Alex Phillips: It's time to talk about Pakistan

Alex Phillips: It's time to talk about Pakistan
alex pakistan
Alex Phillips

By Alex Phillips


Published: 02/09/2021

- 16:11

Updated: 02/09/2021

- 20:44

Friend or foe? We really need to know

Ask anyone what one of the most dangerous jobs in the world is, and I doubt Prime Minister or President comes up.

Yet the roll call in Pakistan almost reads like a list of Henry VIII’s wives: Assassinated, deposed, survived, assassinated, deposed, alive.


Ever since partition in 1947 the nation has struggled with its own inherent stability, structure and unity. It has had fractious relationships with its neighbours and lives in a mutual state of obsessive paranoia with India, often looking over its shoulder and conducting proxy foreign affairs strategies to buffer itself against its majority Hindu twin across the border.

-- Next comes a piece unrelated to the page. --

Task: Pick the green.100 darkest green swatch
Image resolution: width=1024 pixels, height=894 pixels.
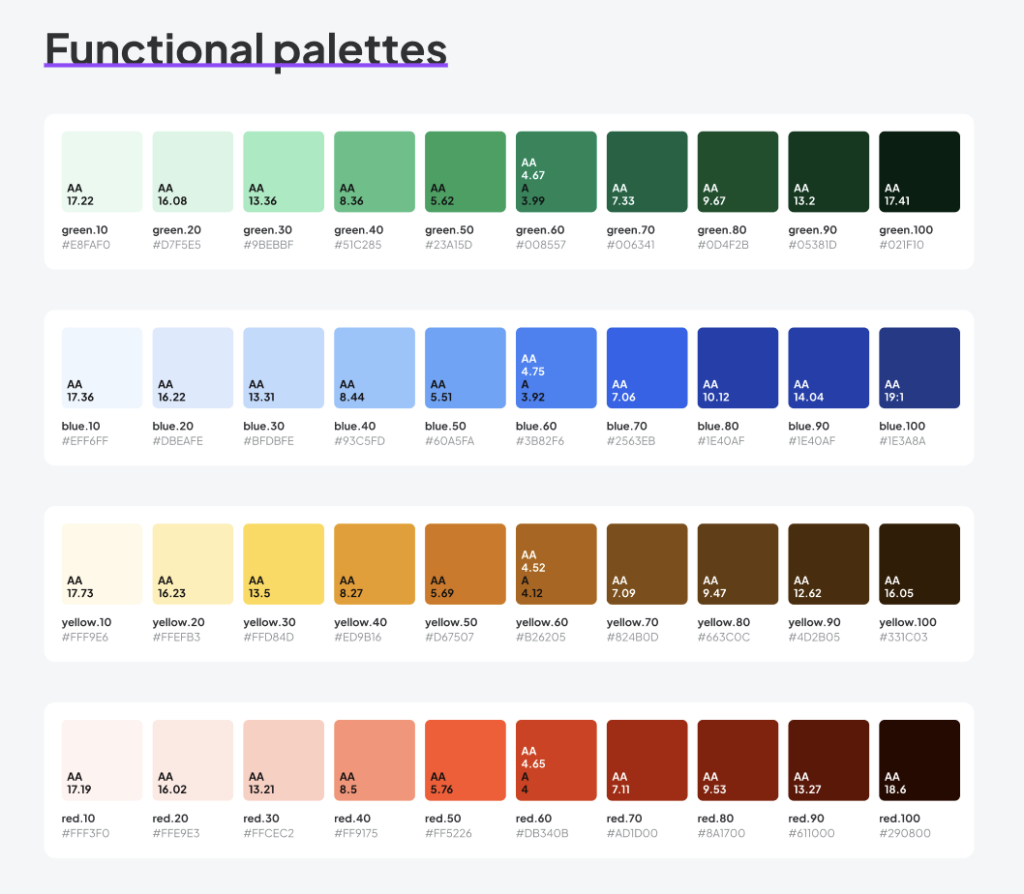Action: [919, 171]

But perhaps its greatest torment is its own uncomfortable ethnic tapestry of over 200 million people. A torment it has sought to quell by appeasing regional extremist groups in order to prevent uprisings against the centre. Groups such as the Taliban. Expect to hear much more about Pakistan over the coming weeks and months, as the hashtag sanction Pakistan trends and Afghans accuse its neighbour of waging a proxy war in the nascently democratic and fragile country that has been so easily, and rapidly recaptured by a resourced Taliban, many of whom allegedly sought not only shelter but received training and military hardware from Pakistan.For twenty years Pakistan has tried to play both sides.

It has been a major recipient of aid from both the US and the UK, on condition that it helps stamp out extremism and does not shelter terrorism, yet is accused of pandering to the very militant groups it pledged to fight in order to maintain order within its own frontiers. Those dramatic images of the final capture of Bin Laden in Abottobad filmed at the fortified complex that had reportedly been his home for at least five years were taken less than a mile from Pakistan Military Academy and less than 100 kilometres from Pakistan's capital.

While both the US and Pakistan governments both claimed that no Pakistani officials knew his whereabouts, rumours abound that Pakistan’s notorious ISI, the secret services, did. Whereas most countries' intelligence agencies exist to support the government, Pakistani leaders have learned the hard way that they must answer to the military, rather than the other way round. Successive coups and assassinations mean that failing to appease the increasingly bloated and radicalised combatant caucus is at their peril.Following the dissolution of the Soviet Union in 1991, the ISI supported the Afghan Taliban in the civil war.

Today, any claims that Pakistan’s hands are clean when it comes to the Taliban are laughable, with a cache of seized US weapons moving back to Pakistan while the Foreign Minister has urged the West to give them a chance.Yet having aided and abetted extremist groups to prevent uprisings against the centre at home, even helping to now provide a safe haven for radical Islamism in Afghanistan, it seems like Pakistan may have created a Frankenstein pariah state right on its doorstep, a petri dish of terrorists who could well attack the west, and Pakistan itself. Meanwhile Pakistan continues to flounder economically, punching well below its weight and relying heavily on aid that the West is rapidly withdrawing, pushing Islamabad into the arms of China, waiting in the wings with their imperial belt and road initiative to seize as much economic territory and leverage as possible in order to undermine the dominance of the western world.

At one point cloaked in the clothes of a secularism, the rabid Islamisation under General Zia in the 80s left a once open society increasingly conservative. When Benazir Bhutto, the first female leader of any democratic muslim country, returned to power in the 90s with ambitions to advance womens' rights, the green shoots of re-liberalisation were alluring, but short lived. Huge swathes of Pakistan opposed her efforts and they eventually crumbled. When she was assassinated in 2007, Pakistan’s chequered history of violence and instability felt cemented.

While Al Qaeda were blamed, Bhutto herself had predicted her demise at the hands of named members of the secret services and intelligence bureau.Today, even former pin-up cricketing playboy Imran Khan, once a regular on the pages of glossy magazines and society parties, pivoted back to a deeply conservative form of Islam at odds with Western values, in order to secure backing for his Premiership, alongside the usual populist dogwhistles of combatting corruption and clamping down on the old guard while directly feeding its rotating cast of characters in order to secure their sponsorship.

Today, with the Taliban in Afghanistan and Pakistan having played its final trump card in securing an Islamist neighbour in the region, it’s hard for the West to know whether our Commonwealth cousin simply pays lip service to combatting terrorism. As one of only 9 nations with known nuclear warheads and a geographically vital position, one thing is for sure, it’s not advisable to get on the wrong side of Pakistan.

But perhaps Pakistan is on the wrong side of itself.

Friend or foe? We really need to know.

Today, we really need to talk about Pakistan.